SUPPLIED TEXT:
::::::

With the recent news of vitamin D pills not being useful in helping to fight a cold, experts are reminding people that the same holds true for vitamin C. Taking more vitamin C will not help you prevent a cold. It might, however, shorten the duration of cold if you already have one. 

A 2005 study published in PLoS ONE reported, after analyzing 30 years of scientific data available on the subject, that vitamin C intake doesn't prevent cold. The studies had a total of more than 10,000 participants.

Researchers in the study found that people who were taking about a gram of vitamin C had the same number of cold attacks as people who weren't taking such megadoses of the vitamin. According to Medline Plus, vitamin C may be helpful in preventing a cold if you live in a cold environment or are involved in extreme physical activities like marathon running.

::::::

PROBLEMS TO SOLVE:
A: In the vitamin C article, how many participants took part in the studies in total?
B: Using the vitamin C article, decide whether each statement agrees with it. Give yes or no for each and quote the words that decide it.
(i) Taking more vitamin C helps prevent a cold.
(ii) The 2005 study analyzed 30 years of scientific data.
(iii) According to Medline Plus, vitamin C may help prevent a cold in people who do extreme physical activities.
C: Continue the vitamin C article, starting after its last sentence.

DATA:
::::::

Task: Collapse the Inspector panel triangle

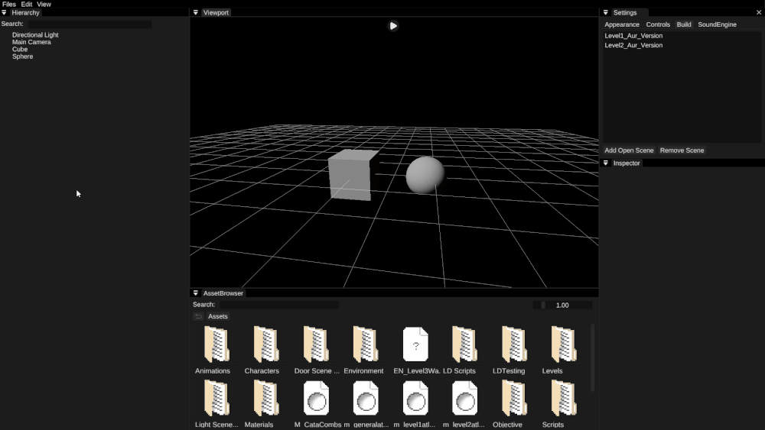Action: [606, 163]
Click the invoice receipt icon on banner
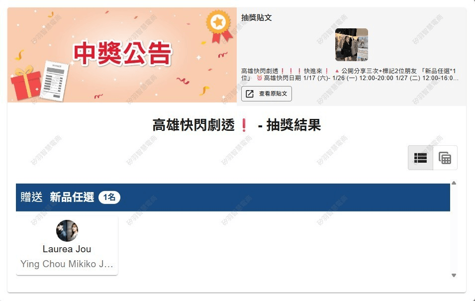 tap(54, 81)
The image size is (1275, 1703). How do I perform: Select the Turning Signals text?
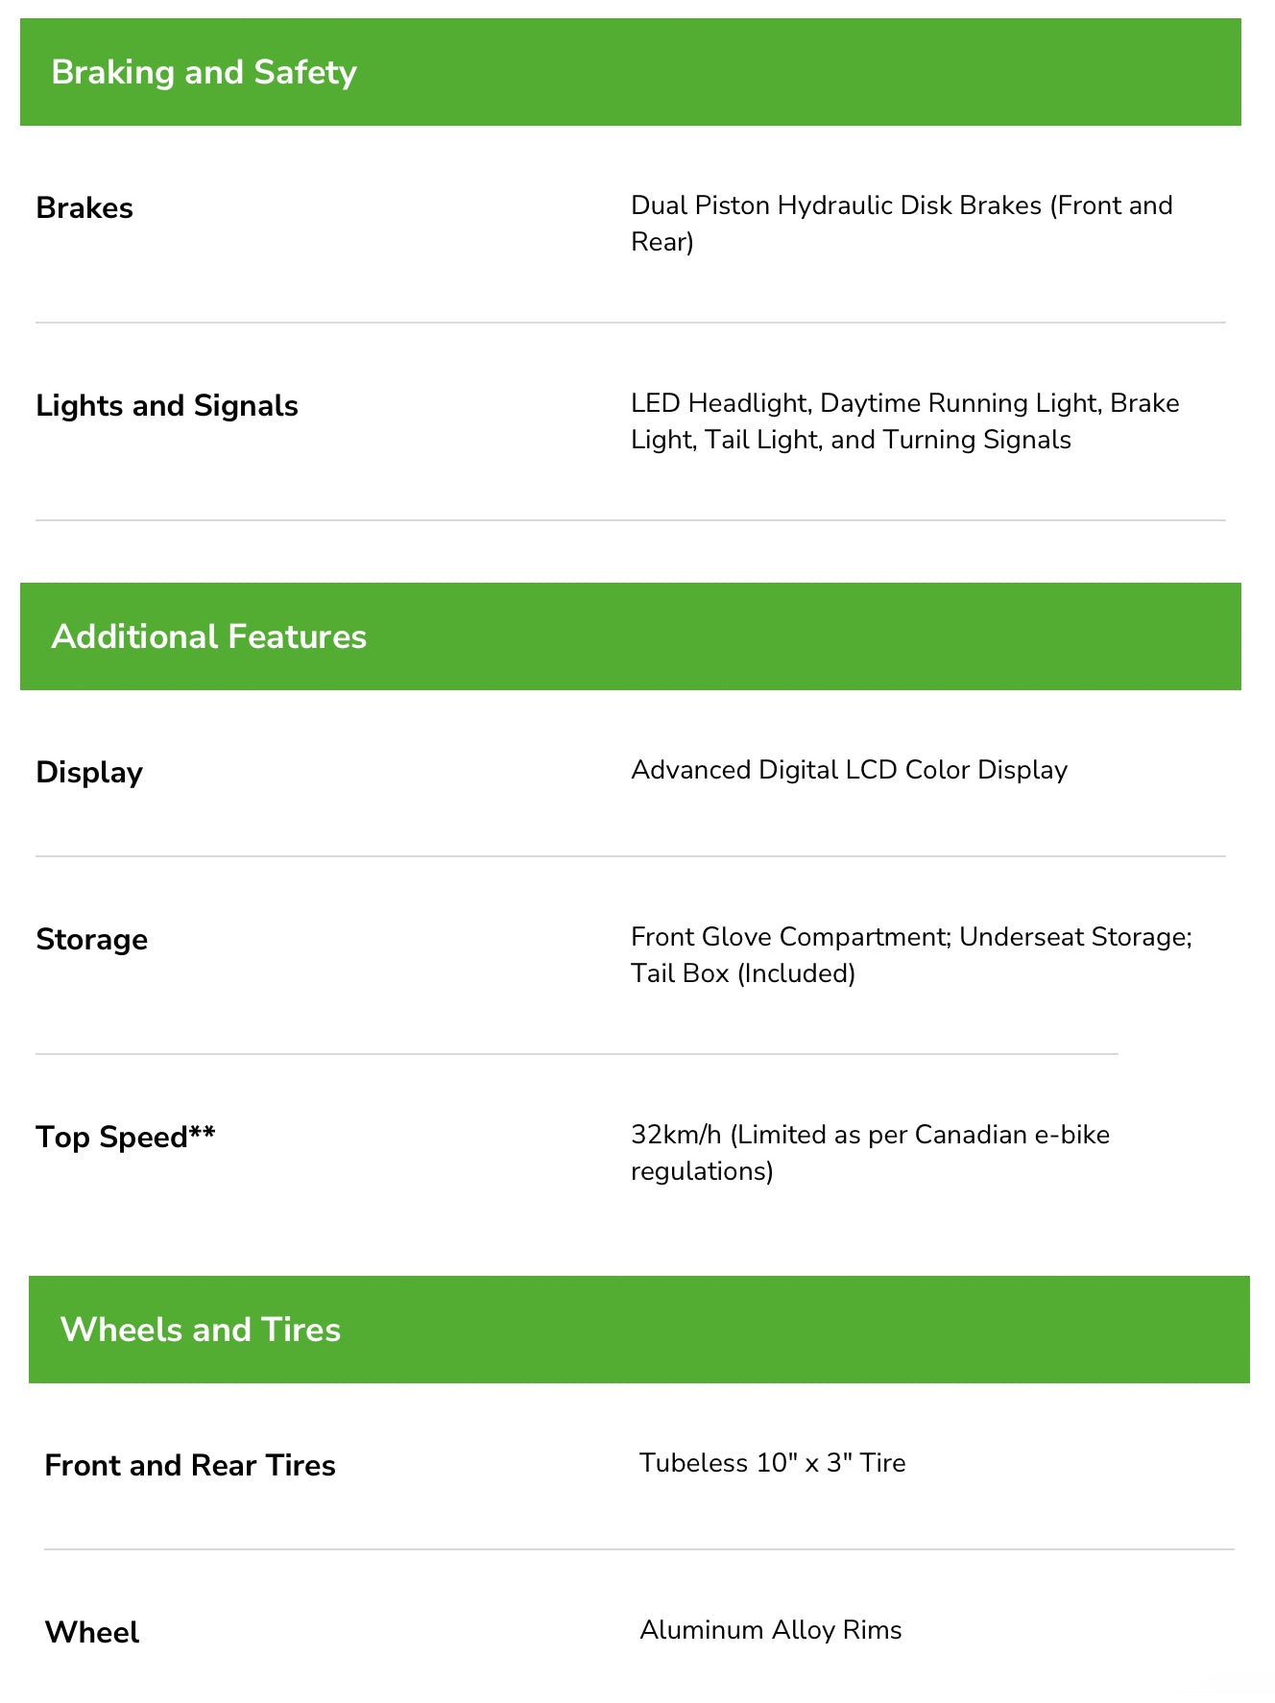(976, 441)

::::::

ANSWERS GIVEN:
A: More than 10,000.

B:
(i) No: "Taking more vitamin C will not help you prevent a cold."
(ii) Yes: "after analyzing 30 years of scientific data available on the subject"
(iii) Yes: "vitamin C may be helpful in preventing a cold if you live in a cold environment or are involved in extreme physical activities like marathon running."

C:
While vitamin C won't help you fight your cold, it still offers plenty of health benefits. Vitamin C helps the body heal wounds, repair cartilage, bones and teeth. The vitamin isn't produced in the body nor stored, so people must get a continuous supply of the vitamin through diet. Citrus fruits like oranges and grapefruit have high amounts of vitamin C. But broccoli, green and red peppers, spinach, cabbage, sweet and white potatoes also have good amounts of the vitamin.

People who have kidney disease should avoid taking vitamin C supplements, says Medline Plus. Experts say that people should try and get the required amount of the vitamin from diets instead of getting it from pills. Excess amount of vitamin C is often lost through urine.